JD Vance and the weird lie that sexist men will protect women
Vance's "benevolent" sexism is triggering because it's the oldest trick in the book, ICYMI. Also!: an invitation to a live chat event for all things Mormon Wives.
This week I wrote about feeling triggered by JD Vance because his recent creepy pivot from good old hostile sexism to smiling “benevolent sexism” feels so familiar to most women. (Ladies, yes I’m actively stripping women and girls of their basic rights and imperiling their lives, but I do it because I care!!).
It reminded me of Katie Britt’s bizarre SOTU performance, in which she argued from her proper place (her kitchen) that the problems that patriarchy has created are so scary that our only recourse is to kneel down and serve that same patriarchy.
This is a slick and cynical trick: patriarchy creates crises and then tries to sell itself as the solution to those crises.
As I wrote about here, it’s a sleight-of-hand that male-dominated organizations, from the patriarchal religious systems to political organizations like the GOP (and not only the GOP, but it’s currently core to their current strategy) have leaned into for a long time.
And this is exactly the playbook that Vance was playing from in his debate performance. It felt gaslighting to watch the would-be VP and election denier come across as empathetic and polite with his clean-scrubbed boy-scout looks and the piercing Republican blue eyes of Jack Donaghy, whilst lying about how he’s dismantling women’s rights and making forced birth the law of the land.
If it feels chilling, it’s because it is indeed creepy. As a fact-check/reality check, here are a few of his woman-hating greatest hits: He suggested that people (read: women) without children are not just “cat ladies” but possibly sociopathic and deranged, said that it was “inconvenient” for 12-year old child rape victims to be forced to give birth, and agreed that the reason post-menopausal women exist is to perform unpaid labor for men by doing childcare for them.

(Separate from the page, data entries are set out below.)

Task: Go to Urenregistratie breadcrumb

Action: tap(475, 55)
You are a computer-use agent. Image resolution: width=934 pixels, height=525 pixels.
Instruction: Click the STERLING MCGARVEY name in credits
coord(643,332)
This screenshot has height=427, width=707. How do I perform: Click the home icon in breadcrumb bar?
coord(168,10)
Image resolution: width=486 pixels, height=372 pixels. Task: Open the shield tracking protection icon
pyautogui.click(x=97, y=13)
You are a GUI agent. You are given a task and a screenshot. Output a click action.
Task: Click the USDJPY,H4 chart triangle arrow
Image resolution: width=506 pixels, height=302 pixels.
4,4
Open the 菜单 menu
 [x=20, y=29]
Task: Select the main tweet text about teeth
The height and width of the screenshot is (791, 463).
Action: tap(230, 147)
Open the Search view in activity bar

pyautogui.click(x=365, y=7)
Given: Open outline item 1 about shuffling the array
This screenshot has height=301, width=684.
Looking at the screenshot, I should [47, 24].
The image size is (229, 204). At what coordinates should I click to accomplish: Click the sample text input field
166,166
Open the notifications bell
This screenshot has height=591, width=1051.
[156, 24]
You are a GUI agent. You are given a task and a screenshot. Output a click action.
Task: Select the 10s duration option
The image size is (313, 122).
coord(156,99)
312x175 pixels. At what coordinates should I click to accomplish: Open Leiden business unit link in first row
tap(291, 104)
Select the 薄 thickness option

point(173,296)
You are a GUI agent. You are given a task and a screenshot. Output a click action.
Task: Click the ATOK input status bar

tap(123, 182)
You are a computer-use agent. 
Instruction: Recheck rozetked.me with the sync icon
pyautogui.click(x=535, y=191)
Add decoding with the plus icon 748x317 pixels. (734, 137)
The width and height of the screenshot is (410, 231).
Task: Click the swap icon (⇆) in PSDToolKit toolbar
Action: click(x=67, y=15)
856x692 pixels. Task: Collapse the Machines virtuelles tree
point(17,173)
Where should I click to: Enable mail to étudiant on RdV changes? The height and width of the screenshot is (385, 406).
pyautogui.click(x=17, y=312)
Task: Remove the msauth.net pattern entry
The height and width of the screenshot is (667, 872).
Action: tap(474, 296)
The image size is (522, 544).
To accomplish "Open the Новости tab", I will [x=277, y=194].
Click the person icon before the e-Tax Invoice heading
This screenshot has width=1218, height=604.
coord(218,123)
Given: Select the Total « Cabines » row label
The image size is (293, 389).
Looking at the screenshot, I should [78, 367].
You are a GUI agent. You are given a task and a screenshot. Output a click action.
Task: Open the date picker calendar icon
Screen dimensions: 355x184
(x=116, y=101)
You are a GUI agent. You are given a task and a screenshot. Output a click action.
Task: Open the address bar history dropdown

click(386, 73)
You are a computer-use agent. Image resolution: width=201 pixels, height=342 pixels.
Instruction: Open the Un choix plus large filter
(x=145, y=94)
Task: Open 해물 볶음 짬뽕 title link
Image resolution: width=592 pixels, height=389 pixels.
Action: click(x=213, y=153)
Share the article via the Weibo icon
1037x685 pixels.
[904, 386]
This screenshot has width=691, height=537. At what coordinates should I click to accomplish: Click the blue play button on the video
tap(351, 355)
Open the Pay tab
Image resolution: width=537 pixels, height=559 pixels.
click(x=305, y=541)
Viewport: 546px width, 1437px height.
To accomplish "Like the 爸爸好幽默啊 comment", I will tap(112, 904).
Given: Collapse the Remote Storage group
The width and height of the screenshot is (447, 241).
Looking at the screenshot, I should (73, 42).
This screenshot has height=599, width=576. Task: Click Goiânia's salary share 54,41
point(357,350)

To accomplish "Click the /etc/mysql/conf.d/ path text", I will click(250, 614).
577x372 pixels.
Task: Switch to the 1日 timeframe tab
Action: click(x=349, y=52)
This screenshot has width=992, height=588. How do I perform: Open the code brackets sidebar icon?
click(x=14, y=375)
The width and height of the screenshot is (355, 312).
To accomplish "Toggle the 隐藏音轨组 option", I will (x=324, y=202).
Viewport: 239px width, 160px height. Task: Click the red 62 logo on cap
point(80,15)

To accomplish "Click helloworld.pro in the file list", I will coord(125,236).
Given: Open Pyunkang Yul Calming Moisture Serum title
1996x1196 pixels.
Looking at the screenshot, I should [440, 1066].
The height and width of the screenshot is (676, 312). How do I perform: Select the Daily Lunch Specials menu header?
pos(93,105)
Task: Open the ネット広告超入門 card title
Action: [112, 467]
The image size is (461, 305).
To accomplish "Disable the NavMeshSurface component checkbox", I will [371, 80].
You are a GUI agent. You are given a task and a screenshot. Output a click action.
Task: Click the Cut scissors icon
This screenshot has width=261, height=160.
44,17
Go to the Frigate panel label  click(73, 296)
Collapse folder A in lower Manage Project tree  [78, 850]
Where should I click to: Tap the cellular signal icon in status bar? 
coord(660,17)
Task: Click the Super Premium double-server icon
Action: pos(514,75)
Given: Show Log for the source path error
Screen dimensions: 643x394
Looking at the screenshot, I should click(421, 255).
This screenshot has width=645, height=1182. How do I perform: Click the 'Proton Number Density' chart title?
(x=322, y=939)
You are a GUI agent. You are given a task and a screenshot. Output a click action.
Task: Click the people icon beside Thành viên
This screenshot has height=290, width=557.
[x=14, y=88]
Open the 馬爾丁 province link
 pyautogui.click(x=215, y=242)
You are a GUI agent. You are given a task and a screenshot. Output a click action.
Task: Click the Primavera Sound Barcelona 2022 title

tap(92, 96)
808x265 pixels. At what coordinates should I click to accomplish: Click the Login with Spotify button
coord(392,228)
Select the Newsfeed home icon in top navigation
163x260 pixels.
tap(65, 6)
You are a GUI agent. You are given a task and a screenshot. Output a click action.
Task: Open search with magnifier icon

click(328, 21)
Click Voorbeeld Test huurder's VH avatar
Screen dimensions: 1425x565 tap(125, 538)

Then he stands in front of a camera and with his nicest family-man voice says:
“The cultural pressure on young families, and especially young women, I think, makes it really hard for people to choose the family model they want.” As though his party’s abortion bans weren’t killing mothers as we speak and cutting off the right to family planning. And meanwhile, his party’s Project 2025 plan would cut off no-fault divorce, cut off funding for affordable birth control and replace it with messages to “get married,” and make IVF illegal.
But okay, JD!
Tim Walz seemed thrown off by the gaslighting and the lies, and you know what? Maybe he’s not really used to a guy with parted hair in a suit lying to try to get you to betray yourself to do what he wants. What a gift!
Tim Walz maybe isn’t accustomed to the gaslighting duplicity of “benevolent” sexism and patriarchy. But I am. All women are.
And those of us who come from high-demand patriarchal religions have had extra doses. So if, like me, you felt especially triggered by Vance’s performance, it’s probably because this particular kind of manipulation has worked on you at some point or several points in your life.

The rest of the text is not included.